▶ Recorded data
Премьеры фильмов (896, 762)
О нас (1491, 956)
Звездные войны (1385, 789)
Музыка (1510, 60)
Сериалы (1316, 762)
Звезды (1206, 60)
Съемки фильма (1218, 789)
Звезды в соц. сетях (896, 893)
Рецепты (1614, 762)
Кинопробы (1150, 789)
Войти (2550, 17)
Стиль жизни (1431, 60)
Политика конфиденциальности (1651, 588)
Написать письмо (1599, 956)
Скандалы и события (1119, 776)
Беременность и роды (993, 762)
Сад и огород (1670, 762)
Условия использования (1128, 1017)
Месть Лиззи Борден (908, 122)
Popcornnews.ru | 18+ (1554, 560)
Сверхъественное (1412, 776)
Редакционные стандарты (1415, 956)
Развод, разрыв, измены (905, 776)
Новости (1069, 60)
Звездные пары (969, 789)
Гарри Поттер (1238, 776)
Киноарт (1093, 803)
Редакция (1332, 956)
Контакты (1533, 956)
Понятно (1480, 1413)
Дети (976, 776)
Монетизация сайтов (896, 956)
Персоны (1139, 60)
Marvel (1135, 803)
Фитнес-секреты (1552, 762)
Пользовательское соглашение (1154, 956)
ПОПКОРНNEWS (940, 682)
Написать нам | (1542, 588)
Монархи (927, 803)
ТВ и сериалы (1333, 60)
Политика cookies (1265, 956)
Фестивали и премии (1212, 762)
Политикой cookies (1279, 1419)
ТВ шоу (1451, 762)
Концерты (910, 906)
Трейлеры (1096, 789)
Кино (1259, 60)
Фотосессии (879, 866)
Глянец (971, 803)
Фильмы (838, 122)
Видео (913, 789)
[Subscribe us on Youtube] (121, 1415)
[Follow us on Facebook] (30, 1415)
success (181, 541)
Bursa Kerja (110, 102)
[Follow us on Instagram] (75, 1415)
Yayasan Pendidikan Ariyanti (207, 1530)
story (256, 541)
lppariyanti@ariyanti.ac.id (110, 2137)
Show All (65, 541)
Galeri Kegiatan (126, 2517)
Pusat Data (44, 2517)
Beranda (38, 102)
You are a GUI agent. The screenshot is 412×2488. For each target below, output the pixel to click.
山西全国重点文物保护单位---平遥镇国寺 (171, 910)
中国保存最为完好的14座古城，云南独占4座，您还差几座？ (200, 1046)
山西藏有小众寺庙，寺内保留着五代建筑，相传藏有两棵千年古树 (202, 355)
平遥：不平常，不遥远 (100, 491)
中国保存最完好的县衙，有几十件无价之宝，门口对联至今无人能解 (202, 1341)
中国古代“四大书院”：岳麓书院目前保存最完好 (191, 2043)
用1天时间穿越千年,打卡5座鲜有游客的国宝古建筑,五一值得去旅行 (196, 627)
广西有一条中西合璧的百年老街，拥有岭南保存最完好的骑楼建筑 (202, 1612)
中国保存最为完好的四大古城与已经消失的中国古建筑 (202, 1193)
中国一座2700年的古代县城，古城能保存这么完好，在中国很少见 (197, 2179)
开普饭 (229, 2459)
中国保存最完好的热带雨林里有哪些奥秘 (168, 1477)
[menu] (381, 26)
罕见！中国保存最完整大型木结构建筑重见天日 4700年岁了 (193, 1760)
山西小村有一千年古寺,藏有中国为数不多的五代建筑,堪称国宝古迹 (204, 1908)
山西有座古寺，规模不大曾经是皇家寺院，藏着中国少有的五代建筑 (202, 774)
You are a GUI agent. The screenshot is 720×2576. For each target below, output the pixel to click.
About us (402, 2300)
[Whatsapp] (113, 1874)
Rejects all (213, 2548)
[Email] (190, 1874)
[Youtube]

▶ Task goal
Extract each line holding the word "target" from the records.

▶ Exercise response
You are a GUI agent. The screenshot is 412×2488. For each target below, output the pixel to click.
You are a GUI agent. The screenshot is 720×2576. For each target below, output the pixel to click.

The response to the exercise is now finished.